Let's make this clear:
When the weather outside is frightful, we can always count on helpers often taken for granted. Here's a festive tip of the cap to the road crews everywhere who day or night and also on holidays help get us to where we are headed or back to where we need to be.
Wow! The bridge opens:
At long last, the Stearns Road Bridge was opened to the public Thursday. At the ceremonial opening Wednesday, former House Speaker Dennis Hastert said he began working on the project nearly 25 years ago. Can you imagine waiting so long? (Well, yes. Long-suffering commuters in the area can.)

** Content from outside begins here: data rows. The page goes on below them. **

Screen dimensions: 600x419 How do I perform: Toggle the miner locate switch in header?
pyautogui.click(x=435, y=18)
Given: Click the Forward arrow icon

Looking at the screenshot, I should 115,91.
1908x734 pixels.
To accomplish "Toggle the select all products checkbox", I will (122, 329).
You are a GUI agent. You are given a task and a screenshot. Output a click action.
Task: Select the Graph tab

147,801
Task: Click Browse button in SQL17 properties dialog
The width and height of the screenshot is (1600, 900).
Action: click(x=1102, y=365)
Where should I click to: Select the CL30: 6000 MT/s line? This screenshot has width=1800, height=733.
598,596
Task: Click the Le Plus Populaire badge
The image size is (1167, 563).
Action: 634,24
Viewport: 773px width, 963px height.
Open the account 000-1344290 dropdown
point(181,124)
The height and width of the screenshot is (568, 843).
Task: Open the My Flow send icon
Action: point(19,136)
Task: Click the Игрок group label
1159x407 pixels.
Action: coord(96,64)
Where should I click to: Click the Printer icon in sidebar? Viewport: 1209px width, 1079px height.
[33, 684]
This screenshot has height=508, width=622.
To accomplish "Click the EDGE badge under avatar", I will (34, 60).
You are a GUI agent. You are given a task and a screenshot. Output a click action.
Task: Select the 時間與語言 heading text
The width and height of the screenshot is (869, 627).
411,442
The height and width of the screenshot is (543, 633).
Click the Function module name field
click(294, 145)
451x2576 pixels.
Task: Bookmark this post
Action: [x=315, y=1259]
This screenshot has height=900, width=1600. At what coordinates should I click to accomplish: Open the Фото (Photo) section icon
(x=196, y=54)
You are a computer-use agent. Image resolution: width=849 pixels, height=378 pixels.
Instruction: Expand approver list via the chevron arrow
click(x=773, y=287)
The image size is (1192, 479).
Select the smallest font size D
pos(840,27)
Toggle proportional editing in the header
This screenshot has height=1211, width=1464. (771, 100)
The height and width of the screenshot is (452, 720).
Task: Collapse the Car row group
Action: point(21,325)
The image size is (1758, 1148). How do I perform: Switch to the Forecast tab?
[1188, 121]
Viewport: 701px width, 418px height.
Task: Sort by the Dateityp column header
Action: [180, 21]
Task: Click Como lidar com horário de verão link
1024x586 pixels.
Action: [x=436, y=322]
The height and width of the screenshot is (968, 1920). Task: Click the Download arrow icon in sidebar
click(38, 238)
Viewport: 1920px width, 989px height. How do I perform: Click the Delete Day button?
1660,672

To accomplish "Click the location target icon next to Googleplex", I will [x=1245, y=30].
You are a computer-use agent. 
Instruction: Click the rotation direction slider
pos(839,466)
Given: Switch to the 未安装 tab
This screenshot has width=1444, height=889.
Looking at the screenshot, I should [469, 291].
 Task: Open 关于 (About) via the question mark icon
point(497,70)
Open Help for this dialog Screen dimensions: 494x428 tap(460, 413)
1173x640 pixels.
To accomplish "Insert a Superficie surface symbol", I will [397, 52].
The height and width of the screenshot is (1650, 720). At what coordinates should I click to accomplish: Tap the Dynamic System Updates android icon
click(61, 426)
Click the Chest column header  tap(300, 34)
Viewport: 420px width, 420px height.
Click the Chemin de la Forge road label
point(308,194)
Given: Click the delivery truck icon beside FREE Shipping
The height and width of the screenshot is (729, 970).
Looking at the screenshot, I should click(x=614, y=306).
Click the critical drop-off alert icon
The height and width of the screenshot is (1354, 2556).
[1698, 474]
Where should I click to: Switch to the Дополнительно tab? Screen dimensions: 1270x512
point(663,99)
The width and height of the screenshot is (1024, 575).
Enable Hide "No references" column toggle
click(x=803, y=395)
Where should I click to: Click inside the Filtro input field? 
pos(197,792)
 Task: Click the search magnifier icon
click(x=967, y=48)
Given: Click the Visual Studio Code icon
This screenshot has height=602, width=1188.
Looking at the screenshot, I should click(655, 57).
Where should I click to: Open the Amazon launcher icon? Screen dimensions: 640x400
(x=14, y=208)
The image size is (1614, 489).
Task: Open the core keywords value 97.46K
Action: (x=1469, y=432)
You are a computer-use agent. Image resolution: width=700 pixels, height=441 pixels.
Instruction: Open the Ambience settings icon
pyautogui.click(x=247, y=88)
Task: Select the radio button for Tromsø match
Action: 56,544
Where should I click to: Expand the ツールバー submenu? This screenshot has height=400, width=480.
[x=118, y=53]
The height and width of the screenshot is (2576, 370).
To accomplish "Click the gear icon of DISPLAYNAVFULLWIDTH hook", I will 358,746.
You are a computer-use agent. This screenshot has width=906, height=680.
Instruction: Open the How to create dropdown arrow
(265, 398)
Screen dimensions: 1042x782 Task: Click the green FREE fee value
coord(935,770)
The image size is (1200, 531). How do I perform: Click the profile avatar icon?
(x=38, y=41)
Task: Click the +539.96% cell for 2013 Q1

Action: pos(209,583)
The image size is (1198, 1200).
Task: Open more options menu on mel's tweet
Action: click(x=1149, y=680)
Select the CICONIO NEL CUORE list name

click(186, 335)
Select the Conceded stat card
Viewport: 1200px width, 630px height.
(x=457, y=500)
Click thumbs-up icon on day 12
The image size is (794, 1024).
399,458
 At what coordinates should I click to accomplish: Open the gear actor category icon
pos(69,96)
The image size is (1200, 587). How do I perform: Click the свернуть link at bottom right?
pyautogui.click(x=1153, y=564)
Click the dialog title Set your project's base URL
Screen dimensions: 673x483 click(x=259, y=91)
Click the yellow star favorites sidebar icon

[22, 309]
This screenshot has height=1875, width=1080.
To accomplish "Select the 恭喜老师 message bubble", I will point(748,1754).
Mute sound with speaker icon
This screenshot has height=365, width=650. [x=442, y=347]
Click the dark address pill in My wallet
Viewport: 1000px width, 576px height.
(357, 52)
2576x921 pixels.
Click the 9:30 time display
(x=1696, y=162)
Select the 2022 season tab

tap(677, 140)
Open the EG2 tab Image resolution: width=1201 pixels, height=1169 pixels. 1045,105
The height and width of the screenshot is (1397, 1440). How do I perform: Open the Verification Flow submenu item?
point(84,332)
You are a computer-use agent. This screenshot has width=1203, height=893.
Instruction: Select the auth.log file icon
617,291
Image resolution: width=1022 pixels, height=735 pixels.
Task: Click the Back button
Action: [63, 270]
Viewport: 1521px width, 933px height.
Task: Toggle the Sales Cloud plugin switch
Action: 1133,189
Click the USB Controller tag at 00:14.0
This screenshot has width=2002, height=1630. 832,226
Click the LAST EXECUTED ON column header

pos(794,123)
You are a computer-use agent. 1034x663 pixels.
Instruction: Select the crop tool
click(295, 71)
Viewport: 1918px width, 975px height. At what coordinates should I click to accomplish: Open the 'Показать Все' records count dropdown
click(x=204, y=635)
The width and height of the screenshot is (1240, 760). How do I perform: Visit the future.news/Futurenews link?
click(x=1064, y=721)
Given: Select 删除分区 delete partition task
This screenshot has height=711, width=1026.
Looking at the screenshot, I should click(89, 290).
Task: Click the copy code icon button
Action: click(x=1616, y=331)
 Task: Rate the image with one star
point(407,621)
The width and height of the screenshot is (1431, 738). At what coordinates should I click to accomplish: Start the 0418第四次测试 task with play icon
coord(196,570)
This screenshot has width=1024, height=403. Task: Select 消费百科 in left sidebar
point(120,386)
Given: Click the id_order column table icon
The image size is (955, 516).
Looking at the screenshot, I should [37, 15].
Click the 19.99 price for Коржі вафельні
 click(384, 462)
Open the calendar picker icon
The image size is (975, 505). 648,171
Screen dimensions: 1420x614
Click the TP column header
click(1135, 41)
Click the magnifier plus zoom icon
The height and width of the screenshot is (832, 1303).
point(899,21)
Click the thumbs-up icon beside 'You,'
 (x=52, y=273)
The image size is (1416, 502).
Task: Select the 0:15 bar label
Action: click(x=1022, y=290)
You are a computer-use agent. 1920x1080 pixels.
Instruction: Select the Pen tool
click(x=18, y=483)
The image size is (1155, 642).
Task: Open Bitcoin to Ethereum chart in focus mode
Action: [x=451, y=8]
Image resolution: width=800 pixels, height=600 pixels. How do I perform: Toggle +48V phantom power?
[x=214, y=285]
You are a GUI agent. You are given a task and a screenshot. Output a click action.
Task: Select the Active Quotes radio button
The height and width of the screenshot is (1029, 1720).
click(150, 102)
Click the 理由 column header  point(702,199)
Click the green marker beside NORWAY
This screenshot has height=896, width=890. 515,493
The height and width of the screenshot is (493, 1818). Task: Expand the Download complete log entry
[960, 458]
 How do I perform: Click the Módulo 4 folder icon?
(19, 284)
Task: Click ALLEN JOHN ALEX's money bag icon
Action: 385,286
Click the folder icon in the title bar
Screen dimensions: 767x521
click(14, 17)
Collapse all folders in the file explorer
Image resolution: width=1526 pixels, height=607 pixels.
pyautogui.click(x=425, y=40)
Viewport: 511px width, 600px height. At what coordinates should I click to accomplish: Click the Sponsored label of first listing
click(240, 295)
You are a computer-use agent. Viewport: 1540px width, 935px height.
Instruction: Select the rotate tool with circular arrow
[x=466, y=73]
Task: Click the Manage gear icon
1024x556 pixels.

Nice job with trails, too:
Kane County Board Chairman Karen McConnaughay praised Stearns Road as well as the biking and walking paths along it. She's right. Before winter hit, one of our cycling editors biked the remade Illinois Prairie Path going through there, and came away impressed and excited.
Big waves:
A Libertyville business owner wants to install an 80-foot pole for a gigantic flag. Few would object to his patriotism, but his intent to restrict permissions only to an American flag raised free speech issues. Village trustees, rightly, asked lawyers for some retooling.
Potty talk:
We may not agree with using toilets as planters, but we'll defend to the death your right to have them. OK, maybe not to the death (sorry, Voltaire). Still, McHenry County Judge Michael Caldwell was right to let a Lakemoor woman keep her potty planter.
That not-so-little guy:
It was a sweet treat to see the Shedd Aquarium's youngest baby beluga hit the one-year milestone. Sweet because Daily Herald and ABC 7 viewers helped name Nunavik. Sweeter still because he survived a scary breech birth. At a healthy 460 pounds, the little melon head, of course, is among the cutest babies we've ever seen.
Scale it back:
Oakton Community College in Des Plaines has been careful with taxpayers' money. Trustees are right not to spend their entire $90 million fund balance on a $68.5 million renovation project. But shouldn't they apply more than just $20 million toward the project, to trim the hit on taxpayers to the bare minimum?
The best plan, really?
They're asking for volunteers to shovel out the stands. It's first-come, first-served on seats. The Bears are headed to the playoffs, but a key injury could doom them, while the Vikings have little for which to play. This was your best option, Commissioner Goodell? Sounds more like a meltdown in waiting.